[start]

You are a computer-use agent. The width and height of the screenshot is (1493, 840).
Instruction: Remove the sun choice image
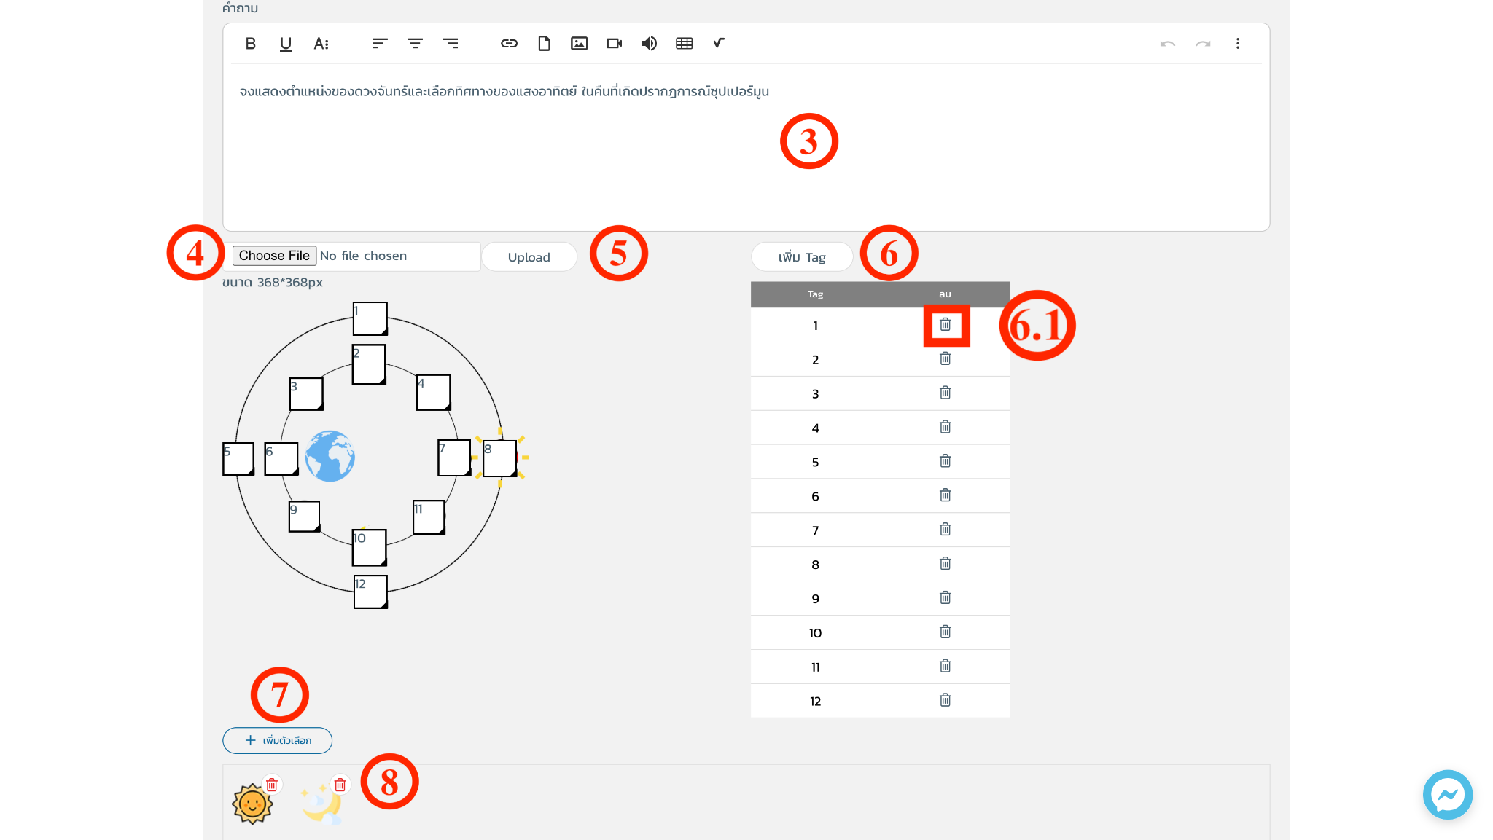coord(272,785)
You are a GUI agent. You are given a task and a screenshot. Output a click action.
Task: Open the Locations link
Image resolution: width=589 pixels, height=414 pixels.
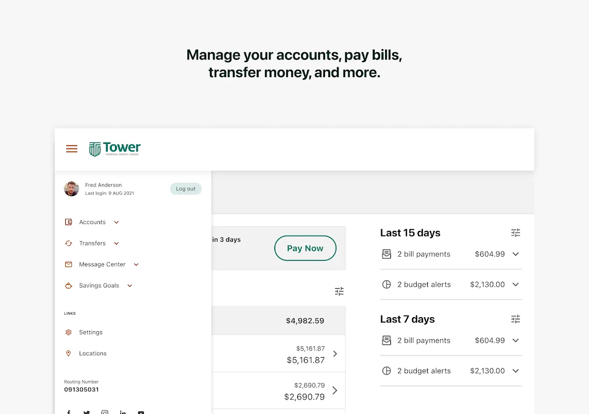pyautogui.click(x=93, y=353)
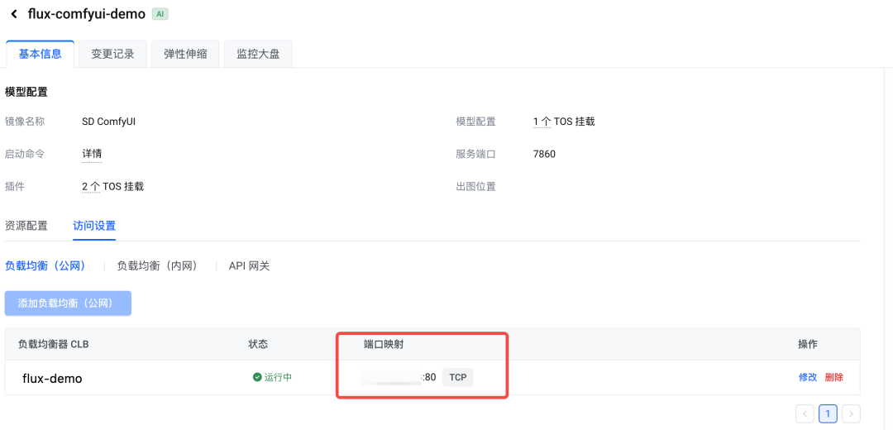
Task: Click 添加负载均衡（公网） button
Action: pos(68,303)
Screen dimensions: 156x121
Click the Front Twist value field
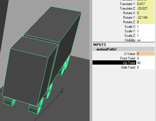click(146, 58)
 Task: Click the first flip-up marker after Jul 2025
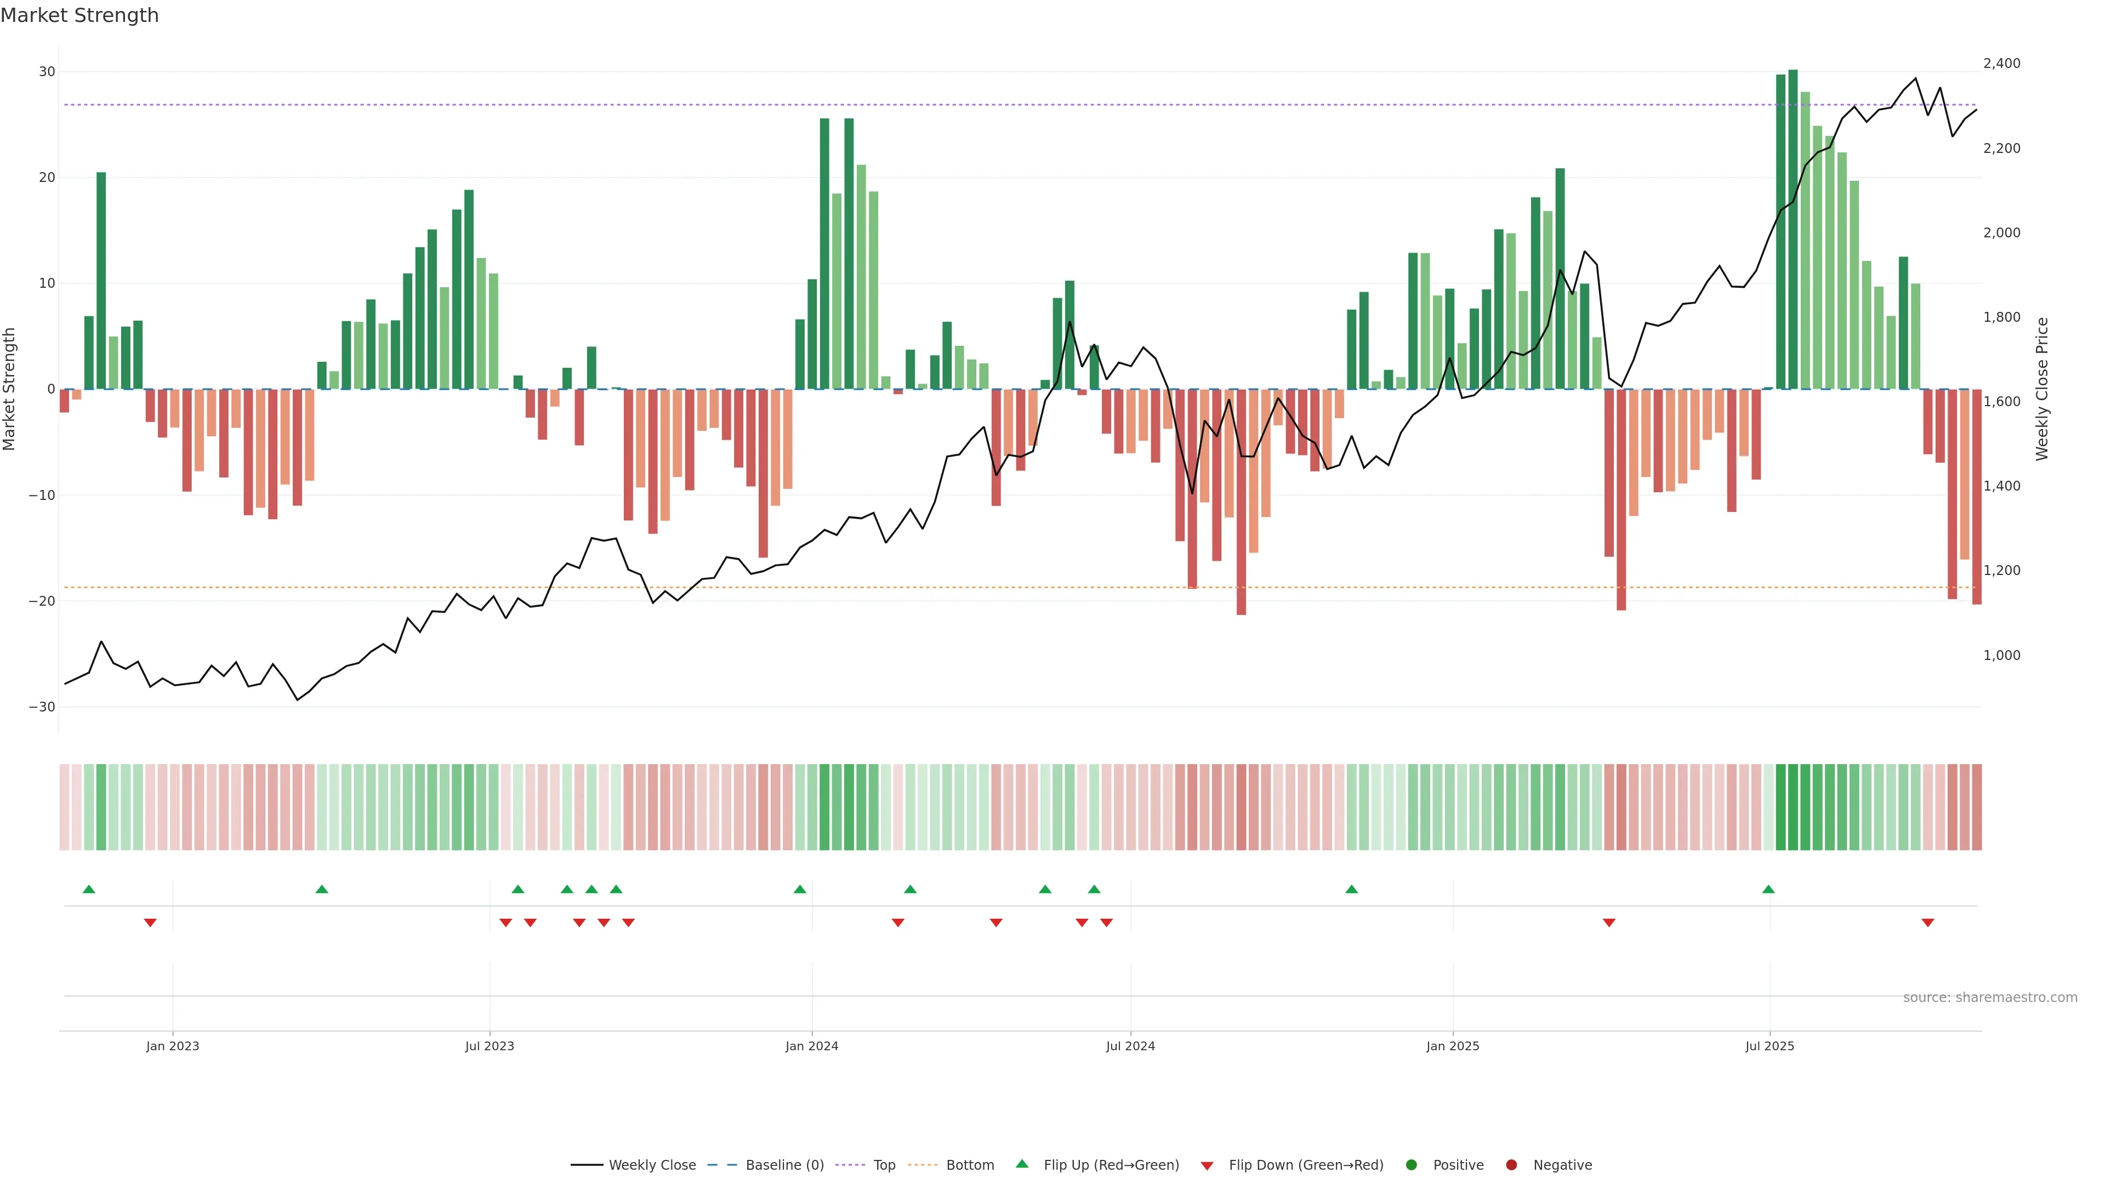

[end]

What needs to be done: Rewrite all of the items above with "screenshot" changed to "screen capture" and every other word kept the same. Leave the pictures out of your answer.

Expected answer:
You are a computer-use agent. The width and height of the screen capture is (1493, 840).
Instruction: Remove the sun choice image
coord(272,785)
You are a GUI agent. You are given a task and a screen capture. Output a click action.
Task: Open the Locations link
Image resolution: width=589 pixels, height=414 pixels.
pyautogui.click(x=93, y=353)
Task: Click 添加负载均衡（公网） button
Action: pos(68,303)
Screen dimensions: 156x121
Click the Front Twist value field
click(146, 58)
 Task: Click the first flip-up marker after Jul 2025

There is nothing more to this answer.